PARTS OF THE EXERCISE —
**A.** Could you repeat, word for word, the stretch from "Lawsuit: Payment Denied" through "Rosenfield said Wednesday." in the news report on the lawsuit over seniors' home-care claims?
**B.** Could you carry the news report on the lawsuit over seniors' home-care claims forward from its last sentence?

SELECTED EXCERPT —

* * * * * * *

Lawsuit: Payment Denied For Seniors’ Home Care

February 10, 2012

A lawsuit contends that a health insurer ran a scheme to avoid paying in-home care claims from what could be thousands of California’s elderly residents.

Senior Health Insurance Co. of Pennsylvania, or SHIP, had a claims process “designed to frustrate and confuse policyholders with needless demands for irrelevant information” in violation of its own policies and California law, according to the suit filed Tuesday in San Bernardino County Superior Court by the group Consumer Watchdog.

“They’re preying on the elderly,” group founder Harvey Rosenfield said Wednesday.

A statement from the company said its sole mission is to pay eligible claims accurately and in a timely manner.

“SHIP focuses on ensuring that eligible claims are paid in accordance with the policy contracts that its customers have purchased, and operates without a profit motive,” said a statement from Annette Gobrogge, an executive with the Carmel, Ind.-based company.

SHIP has a strong record of compliance, the statement said.

* * * * * * *

SUPPLIED DATA —

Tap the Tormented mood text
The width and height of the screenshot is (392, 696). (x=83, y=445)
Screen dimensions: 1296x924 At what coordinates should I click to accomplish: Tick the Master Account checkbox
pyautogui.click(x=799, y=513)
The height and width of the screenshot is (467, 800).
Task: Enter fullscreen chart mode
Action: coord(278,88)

* * * * * * *

ANSWERS IN ORDER —
**A.**
Lawsuit: Payment Denied For Seniors’ Home Care

February 10, 2012

A lawsuit contends that a health insurer ran a scheme to avoid paying in-home care claims from what could be thousands of California’s elderly residents.

Senior Health Insurance Co. of Pennsylvania, or SHIP, had a claims process “designed to frustrate and confuse policyholders with needless demands for irrelevant information” in violation of its own policies and California law, according to the suit filed Tuesday in San Bernardino County Superior Court by the group Consumer Watchdog.

“They’re preying on the elderly,” group founder Harvey Rosenfield said Wednesday.

**B.**
The company is run by a trust created by the Pennsylvania Insurance Department. It was previously known as Conseco Senior Health Insurance Co. and services long-term policies originally sold by Conseco, American Travelers Life, Transport Life, United General Life, and Continental Life.

It has about 10,000 California policyholders, Rosenfield said.

The average age of its policyholders in 2009 was 80, according to the California Department of Insurance. That year, the company agreed to pay $500,000 to settle claims by state regulators that it had improperly denied claims on long-term care policies, and that its claims-handling practices were confusing and onerous. The company agreed to repay claims dating back to 2004.

The new lawsuit makes similar allegations. It claims SHIP tried to avoid reimbursing policyholders for long-term care by ignoring or taking an unreasonably long time to respond to claims; requiring unnecessary paperwork and medical examinations; and requiring that caregivers have licenses, in violation of company policy and California law.

The suit, which seeks class-action status, was filed on behalf of Dr. William Hall, 78, of Upland. Hall, a retired chief of medicine at a California hospital, bought a long-term care policy in 1994 and submitted claims in 2010.

“He immediately ran into a brick wall” and was forced to pay tens of thousands of dollars for his home care, which depleted his savings, Rosenfield said.

His son, Eric Hall, said his father bought the policy to spare his children some of the time and expenses that many parents require when they get older.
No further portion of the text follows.